George Will writes: In 2013, a college student assigned to research a deadly substance sought help via Twitter: “I can’t find the chemical and physical properties of sarin gas someone please help me.” An expert at a security consulting firm tried to be helpful, telling her that sarin is not gas. She replied, “yes the [expletive] it is a gas you ignorant [expletive]. sarin is a liquid & can evaporate … shut the [expletive] up.”

“College, in an earlier time, was supposed to be an uncomfortable experience because growth is always a challenge.”

— Tom Nichols, professor at the U.S. Naval War College and the Harvard Extension School

Tom Nichols, professor at the U.S. Naval War College and the Harvard Extension School, writing in The Chronicle Review, says such a “storm of outraged ego” is an increasingly common phenomenon among students who, having been taught to regard themselves as peers of their teachers, “take correction as an insult.” Nichols relates this to myriad intellectual viruses thriving in academia. Carried by undereducated graduates, these viruses infect the nation’s civic culture.

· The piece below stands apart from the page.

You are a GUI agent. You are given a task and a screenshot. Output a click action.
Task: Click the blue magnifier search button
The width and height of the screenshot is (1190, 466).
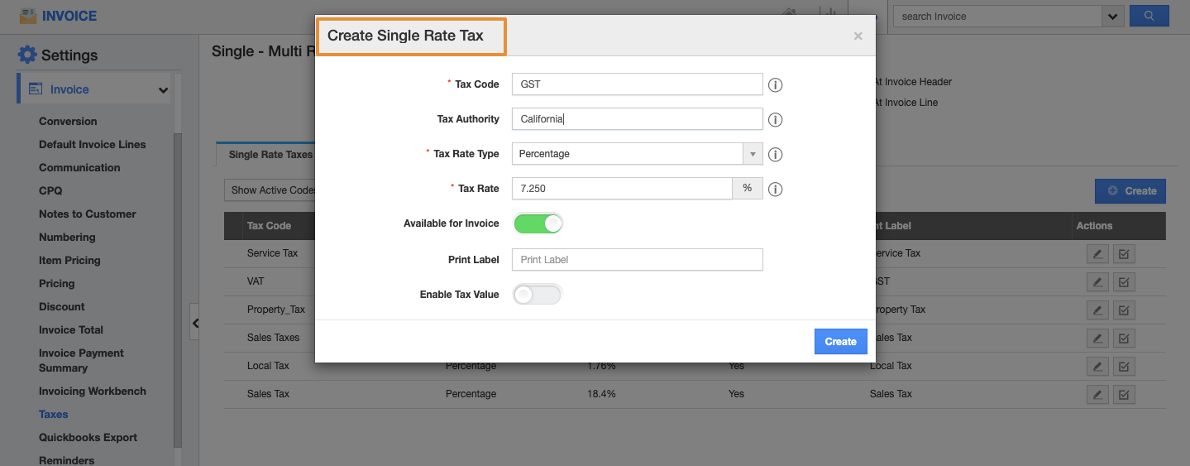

“Unearned praise and hollow successes build a fragile arrogance in students that can lead them to lash out at the first teacher or employer who dispels that illusion, a habit that carries over into a resistance to believe anything inconvenient or challenging in adulthood.”

— Tom Nichols

Soon the results include the presidential megaphone being used to amplify facially preposterous assertions, e.g., that upward of 5 million illegal votes were cast in 2016. A presidential minion thinks this assertion is justified because it is the president’s “long-standing belief.”

[Read the full story here, at National Review]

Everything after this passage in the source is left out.